Первый отряд исполнял «Алёшу», и в центре сцены стоял Лёнька в солдатской пилотке и плащ-палатке, с деревянным автоматом в руках. С суровым лицом он был такой, такой… мужественный. Девчонки из первого отряда пели: «Стоит над горою Алё-ё-ё-ёша, в Болгарии русский солдат…». И Маринке хотелось плакать, а Ирина говорила: «Смешной какой!» Второй отряд показывал «Бухенвальдский звон» и надо было обнимать на сцене мальчишек, якобы измученных узников, а Маринке это было даже неприятно. Зато Ирина доказывала, что их песня — серьёзнее. И на самом деле, второй отряд победил и получил приз — большой торт со взбитым белковым кремом, который дружно слопали в столовой на полдник. Но Маринке было обидно. Ей так хотелось, чтобы победа досталась Лёньке — Алёше… русскому солдату, павшему в Болгарии.
А по вечерам в клубе на медленный танец Лёнька приглашал Иру. Или вообще ни с кем не танцевал, если она отказывалась или танцевала с другим мальчиком. Но Марина ни разу не решилась пригласить Лёньку на белый танец, хотя Ира каждый раз пихала её в бок: «Иди, пригласи его, чего ты боишься, принцесса-трусиха!» — и хихикала.
Конечно, сёстры по-прежнему любили мечтать и фантазировать, глядя на вечернее небо или прячась в зарослях дикой малины, густо разросшейся вдоль забора, ограждающего пионерский лагерь от остального мира. Там, между кустов, они соорудили шалаш, в который забирались и придумывали свои игры. Девочки почти позабыли о своём Королевстве в то лето.
Однажды в шалаш Ирина привела Лёньку, а тот сказал, что это — штаб, а шалаш — для малышей и девчонок. С тех пор они втроём удирали туда во время тихого часа и Лёнька рассказывал им разные интересные мальчишечьи истории. Марина слушала, затаив дыхание и больше всего ей хотелось, чтобы они были сейчас вдвоём — она и Лёнька.
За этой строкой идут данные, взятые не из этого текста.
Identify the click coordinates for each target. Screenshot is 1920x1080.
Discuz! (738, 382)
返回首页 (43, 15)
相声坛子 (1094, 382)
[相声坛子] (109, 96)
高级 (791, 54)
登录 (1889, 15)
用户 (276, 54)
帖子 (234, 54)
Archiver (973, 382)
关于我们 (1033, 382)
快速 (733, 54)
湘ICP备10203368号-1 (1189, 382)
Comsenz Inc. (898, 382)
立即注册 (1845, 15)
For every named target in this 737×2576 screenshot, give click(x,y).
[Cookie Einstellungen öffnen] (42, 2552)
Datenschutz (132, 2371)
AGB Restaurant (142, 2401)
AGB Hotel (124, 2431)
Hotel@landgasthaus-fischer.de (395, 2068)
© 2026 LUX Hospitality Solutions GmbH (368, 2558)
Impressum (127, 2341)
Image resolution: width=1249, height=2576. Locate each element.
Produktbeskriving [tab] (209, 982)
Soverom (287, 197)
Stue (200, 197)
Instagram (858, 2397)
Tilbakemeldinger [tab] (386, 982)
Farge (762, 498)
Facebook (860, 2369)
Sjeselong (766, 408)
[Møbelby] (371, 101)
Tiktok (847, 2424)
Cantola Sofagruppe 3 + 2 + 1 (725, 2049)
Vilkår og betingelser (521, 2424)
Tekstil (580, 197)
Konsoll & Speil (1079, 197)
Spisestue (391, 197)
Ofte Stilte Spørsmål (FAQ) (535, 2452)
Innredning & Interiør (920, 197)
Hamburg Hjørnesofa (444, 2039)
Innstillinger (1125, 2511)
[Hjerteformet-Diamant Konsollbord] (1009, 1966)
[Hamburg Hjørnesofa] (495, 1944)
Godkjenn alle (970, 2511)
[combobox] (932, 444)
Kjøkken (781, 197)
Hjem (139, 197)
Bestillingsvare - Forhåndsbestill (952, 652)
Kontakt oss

И чтобы он рассказывал всё только для неё, а не для смешливой Ирки, которая слишком гордилась тем, что она девчонка и снисходительно строила Лёньке глазки. Самое главное во всех этих посиделках было — не опоздать к полднику.
— Ты где такие хлебцы купила? На Луне? Ой, а я мимо шла, да не заглянула. И за телефон забыла заплатить.
— Терминал на Луне не работает. Я на почте платила вчера. А тут сунулась, а хлебцы как раз такие, как мама просила — пятизлаковые. Там ещё четырёхзлаковые были, без гречихи, но мама говорит, что те для её кишечника лучше. А в Грызмаге только четырёхзлаковые — вот она и говорит мне, сходи на Луну, может там есть?..
Остановившиеся рядом с сидящей Мариной две женщины поставили набитые сумки на скамейку и, что называется, «зацепились языками». Обычная городская сценка. Тра-ля-ля: о ранней весне, о прошлогодних лесных пожарах, а том, что на Луне опять какая-то сумасшедшая «мазда», прыгая по трамвайным путям, старушку сбила. «Со стороны послушать — бред!» — улыбнулась Маринка. «На Луне». Она уже подзабыла это непривычное иногороднему уху название.
О, Луна! Площадь имени Луначарского… таинственная территория — целая страна, всегда живущая своей сложной, не всегда понятной жизнью. На Луну в начале семидесятых бегали в самый первый в городе универсам, удивляясь тому, что в торговом зале можно ходить с корзинкой и самим выбирать товары. Щупать морковь и картошку, придирчиво разглядывать этикетки на бутылках с вином, чувствуя на себе подозрительный взгляд девушек, «дежурных по залу». Со всего города приезжали поначалу, чтобы лично поглядеть на такое, почти заморское чудо. Работать в универсаме на Луне мечтали все девчонки, которые учились в торговом училище.
Нет, всё-таки какое ёмкое понятие «на Луне»! На Луне назначали свидания взрослые девушки, — непременно у цветочного киоска, чтобы проверить «на жадность» своих ухажёров. На Луне в праздники собирались колонны, дружно топающие потом по проспекту Ленина к горкому КПСС, предварительно в весёлой суматохе разобрав с грузовиков транспаранты и флаги. На Луне топтались ожидающие вечернего сеанса парочки, нырявшие потом в стеклянные хоромы кинотеатра «Космос». На Луне фланировали лучшие модницы района.